Data excerpts =

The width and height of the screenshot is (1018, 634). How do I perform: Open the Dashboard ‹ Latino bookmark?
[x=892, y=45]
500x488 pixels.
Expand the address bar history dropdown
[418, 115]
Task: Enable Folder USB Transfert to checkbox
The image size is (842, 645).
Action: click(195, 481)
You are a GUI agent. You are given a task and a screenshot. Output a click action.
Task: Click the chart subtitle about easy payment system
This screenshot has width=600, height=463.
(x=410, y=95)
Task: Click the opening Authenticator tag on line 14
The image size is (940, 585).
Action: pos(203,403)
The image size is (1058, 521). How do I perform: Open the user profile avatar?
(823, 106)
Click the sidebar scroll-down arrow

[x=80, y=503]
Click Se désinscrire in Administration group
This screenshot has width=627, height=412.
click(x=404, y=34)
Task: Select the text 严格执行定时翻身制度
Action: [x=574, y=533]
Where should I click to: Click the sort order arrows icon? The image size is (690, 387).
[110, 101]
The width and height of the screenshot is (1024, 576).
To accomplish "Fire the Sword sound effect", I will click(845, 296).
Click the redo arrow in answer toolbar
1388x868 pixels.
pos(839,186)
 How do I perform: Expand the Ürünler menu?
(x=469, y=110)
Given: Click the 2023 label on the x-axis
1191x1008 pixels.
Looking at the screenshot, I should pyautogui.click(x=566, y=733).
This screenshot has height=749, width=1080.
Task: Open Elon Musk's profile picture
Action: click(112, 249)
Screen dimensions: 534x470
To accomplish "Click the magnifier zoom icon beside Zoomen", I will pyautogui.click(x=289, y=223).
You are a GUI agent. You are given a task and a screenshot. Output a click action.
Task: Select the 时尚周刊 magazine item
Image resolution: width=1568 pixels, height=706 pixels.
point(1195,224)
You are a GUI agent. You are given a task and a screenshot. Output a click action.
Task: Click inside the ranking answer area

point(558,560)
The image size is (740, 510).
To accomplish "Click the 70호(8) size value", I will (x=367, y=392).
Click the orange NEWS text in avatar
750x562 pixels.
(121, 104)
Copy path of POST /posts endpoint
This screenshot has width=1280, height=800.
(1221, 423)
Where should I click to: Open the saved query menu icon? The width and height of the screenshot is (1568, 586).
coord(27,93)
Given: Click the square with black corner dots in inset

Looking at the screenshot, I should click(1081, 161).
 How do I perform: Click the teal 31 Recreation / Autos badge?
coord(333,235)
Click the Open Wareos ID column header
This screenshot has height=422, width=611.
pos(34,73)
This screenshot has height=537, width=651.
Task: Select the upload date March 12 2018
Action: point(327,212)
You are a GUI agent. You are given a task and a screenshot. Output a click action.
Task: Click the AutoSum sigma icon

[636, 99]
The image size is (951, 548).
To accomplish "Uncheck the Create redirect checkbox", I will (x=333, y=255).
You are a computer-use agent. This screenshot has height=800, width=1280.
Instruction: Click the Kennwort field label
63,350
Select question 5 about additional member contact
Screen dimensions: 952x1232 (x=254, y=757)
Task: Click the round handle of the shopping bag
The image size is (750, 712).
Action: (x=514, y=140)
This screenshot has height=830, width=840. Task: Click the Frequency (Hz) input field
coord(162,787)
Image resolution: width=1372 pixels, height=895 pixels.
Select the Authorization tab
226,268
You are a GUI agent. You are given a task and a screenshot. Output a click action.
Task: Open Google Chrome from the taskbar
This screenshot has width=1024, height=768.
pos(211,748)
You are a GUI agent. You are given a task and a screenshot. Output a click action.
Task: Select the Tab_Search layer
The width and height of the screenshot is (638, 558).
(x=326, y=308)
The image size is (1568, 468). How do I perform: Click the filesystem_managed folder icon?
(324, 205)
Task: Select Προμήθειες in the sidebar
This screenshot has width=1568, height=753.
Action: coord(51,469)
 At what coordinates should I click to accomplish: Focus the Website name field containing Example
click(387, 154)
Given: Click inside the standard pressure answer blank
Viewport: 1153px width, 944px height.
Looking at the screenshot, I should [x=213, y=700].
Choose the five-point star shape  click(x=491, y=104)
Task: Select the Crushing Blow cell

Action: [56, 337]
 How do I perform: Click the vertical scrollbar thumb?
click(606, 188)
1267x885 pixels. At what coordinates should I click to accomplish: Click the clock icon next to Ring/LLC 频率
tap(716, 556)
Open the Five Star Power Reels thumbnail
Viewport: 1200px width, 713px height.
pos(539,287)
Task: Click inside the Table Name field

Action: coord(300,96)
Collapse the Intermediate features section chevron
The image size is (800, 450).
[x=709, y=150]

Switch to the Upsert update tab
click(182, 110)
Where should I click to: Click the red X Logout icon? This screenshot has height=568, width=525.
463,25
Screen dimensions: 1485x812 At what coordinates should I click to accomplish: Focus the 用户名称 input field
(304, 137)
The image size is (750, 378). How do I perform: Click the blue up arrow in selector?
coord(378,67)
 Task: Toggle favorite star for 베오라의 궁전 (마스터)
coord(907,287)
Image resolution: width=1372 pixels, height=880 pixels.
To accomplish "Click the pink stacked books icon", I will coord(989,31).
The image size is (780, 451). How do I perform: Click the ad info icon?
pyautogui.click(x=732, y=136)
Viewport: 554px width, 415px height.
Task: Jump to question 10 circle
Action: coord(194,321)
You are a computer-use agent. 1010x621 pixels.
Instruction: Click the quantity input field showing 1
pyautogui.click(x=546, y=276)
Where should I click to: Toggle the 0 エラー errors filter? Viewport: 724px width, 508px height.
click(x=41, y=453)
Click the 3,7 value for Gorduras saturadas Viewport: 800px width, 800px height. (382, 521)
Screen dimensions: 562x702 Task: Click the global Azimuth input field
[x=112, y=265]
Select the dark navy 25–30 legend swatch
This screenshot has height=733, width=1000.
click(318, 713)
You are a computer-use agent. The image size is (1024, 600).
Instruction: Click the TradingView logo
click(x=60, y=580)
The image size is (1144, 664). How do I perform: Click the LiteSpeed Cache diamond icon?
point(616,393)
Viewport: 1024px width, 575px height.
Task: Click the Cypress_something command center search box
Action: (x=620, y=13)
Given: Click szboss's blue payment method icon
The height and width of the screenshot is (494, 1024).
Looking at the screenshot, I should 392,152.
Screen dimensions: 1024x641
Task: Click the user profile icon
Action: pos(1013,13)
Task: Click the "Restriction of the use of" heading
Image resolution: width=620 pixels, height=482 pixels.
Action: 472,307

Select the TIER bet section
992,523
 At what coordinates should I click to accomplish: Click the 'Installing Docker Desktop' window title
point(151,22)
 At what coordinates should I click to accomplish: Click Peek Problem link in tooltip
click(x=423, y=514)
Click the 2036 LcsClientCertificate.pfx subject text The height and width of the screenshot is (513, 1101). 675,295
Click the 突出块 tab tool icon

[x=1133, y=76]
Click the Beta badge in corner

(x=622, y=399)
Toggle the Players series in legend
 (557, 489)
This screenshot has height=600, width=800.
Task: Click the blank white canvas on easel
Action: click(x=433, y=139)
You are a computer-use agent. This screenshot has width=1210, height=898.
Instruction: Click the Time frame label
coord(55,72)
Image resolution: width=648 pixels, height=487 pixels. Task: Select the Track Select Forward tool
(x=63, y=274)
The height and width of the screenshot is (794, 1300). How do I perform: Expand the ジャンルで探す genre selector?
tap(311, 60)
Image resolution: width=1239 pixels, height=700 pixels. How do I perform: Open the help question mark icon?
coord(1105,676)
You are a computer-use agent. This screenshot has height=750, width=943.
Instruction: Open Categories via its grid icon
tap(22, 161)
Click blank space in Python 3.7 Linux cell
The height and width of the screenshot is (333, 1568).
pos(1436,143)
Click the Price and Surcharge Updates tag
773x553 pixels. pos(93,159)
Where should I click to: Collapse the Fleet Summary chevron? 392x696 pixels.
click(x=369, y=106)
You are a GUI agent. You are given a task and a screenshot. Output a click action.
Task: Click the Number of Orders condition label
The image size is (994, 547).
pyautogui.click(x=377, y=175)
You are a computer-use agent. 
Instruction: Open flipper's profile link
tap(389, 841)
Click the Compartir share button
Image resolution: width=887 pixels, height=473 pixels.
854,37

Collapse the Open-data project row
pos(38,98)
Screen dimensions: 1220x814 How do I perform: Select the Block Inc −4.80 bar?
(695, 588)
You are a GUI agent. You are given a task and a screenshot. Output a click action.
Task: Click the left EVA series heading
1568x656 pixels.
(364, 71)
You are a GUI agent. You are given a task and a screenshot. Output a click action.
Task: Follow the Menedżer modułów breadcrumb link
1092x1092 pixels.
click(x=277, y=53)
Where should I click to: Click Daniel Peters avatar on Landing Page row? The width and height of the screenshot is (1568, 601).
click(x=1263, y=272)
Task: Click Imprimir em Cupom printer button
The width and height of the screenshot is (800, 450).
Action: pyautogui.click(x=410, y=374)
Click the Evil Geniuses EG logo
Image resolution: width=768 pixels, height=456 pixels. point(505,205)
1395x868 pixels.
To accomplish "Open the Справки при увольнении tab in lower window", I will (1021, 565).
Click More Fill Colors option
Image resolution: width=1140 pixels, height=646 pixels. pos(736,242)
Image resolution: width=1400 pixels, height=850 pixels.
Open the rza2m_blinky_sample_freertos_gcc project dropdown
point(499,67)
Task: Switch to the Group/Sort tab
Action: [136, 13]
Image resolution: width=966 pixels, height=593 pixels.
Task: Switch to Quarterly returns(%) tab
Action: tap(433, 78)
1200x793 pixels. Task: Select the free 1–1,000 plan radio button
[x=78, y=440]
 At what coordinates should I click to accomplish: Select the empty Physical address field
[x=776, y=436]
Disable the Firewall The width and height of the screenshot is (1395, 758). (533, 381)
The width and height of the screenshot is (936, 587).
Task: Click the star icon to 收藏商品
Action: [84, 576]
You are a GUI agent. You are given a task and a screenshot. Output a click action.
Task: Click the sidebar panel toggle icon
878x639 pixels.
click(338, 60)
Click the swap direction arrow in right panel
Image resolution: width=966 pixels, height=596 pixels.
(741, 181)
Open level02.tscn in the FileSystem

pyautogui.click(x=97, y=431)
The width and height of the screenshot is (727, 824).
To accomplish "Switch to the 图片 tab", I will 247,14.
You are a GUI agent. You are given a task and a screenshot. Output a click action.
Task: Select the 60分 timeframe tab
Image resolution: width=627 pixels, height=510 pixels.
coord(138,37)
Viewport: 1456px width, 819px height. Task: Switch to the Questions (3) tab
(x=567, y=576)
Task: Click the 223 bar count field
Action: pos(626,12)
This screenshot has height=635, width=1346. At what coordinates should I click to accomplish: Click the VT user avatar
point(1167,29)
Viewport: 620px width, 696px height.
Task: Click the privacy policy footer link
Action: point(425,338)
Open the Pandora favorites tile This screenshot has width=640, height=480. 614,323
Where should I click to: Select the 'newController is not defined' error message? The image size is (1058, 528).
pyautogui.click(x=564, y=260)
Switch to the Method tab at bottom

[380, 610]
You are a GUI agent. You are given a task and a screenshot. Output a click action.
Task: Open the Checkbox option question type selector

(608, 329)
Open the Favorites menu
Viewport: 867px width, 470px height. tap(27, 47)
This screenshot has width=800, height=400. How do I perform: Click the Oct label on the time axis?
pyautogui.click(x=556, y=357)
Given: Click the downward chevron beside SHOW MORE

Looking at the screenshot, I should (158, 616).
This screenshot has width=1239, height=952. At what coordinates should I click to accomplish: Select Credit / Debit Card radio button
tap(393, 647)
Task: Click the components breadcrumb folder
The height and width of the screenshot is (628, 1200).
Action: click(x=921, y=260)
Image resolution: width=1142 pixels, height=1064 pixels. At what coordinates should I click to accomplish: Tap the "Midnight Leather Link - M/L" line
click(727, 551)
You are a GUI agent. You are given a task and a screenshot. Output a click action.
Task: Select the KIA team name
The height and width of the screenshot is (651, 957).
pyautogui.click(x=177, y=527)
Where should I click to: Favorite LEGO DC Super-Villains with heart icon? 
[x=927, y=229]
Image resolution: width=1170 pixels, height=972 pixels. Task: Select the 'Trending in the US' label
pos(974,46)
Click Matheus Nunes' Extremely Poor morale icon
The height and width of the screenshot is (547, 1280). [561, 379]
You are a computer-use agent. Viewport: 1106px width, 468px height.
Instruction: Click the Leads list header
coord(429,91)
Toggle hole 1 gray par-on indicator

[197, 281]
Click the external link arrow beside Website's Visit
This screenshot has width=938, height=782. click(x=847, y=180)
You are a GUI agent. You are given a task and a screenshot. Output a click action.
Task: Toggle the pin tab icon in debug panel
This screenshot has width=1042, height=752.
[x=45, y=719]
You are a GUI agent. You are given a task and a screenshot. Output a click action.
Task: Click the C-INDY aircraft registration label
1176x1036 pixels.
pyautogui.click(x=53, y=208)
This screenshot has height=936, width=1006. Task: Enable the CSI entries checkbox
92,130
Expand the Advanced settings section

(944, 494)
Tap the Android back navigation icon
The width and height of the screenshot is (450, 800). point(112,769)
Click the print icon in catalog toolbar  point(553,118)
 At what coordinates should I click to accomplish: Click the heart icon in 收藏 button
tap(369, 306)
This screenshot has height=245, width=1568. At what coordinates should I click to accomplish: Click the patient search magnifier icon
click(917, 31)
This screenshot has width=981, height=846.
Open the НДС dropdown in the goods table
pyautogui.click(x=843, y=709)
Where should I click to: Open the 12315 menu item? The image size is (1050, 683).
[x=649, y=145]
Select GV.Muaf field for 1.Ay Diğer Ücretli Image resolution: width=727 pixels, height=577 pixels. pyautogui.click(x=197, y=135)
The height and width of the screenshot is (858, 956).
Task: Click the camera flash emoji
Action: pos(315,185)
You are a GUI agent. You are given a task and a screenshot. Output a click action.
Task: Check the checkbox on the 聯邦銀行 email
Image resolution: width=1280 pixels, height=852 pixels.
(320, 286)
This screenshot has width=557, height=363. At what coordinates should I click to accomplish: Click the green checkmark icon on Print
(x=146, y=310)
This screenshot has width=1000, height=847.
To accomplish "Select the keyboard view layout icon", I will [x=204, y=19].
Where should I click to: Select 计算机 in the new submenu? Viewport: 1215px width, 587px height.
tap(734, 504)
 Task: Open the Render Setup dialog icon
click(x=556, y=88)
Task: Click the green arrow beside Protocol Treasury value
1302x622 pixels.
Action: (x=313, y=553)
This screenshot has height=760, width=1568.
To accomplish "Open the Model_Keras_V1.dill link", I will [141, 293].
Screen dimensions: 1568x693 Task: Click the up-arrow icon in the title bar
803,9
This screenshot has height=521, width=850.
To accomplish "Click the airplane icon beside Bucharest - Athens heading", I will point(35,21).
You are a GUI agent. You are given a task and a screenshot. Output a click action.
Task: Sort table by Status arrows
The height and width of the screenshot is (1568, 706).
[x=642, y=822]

What to work on = Go through the lines above and copy any that contain "computer".

Output of the exercise =
You are a computer-use agent. This screenshot has height=800, width=1280.
You are a computer-use agent. 1010x621 pixels.
You are a computer-use agent. The image size is (1024, 600).
You are a computer-use agent. This screenshot has width=1210, height=898.
You are a computer-use agent. This screenshot has height=750, width=943.
You are a computer-use agent. 
You are a computer-use agent. Viewport: 1106px width, 468px height.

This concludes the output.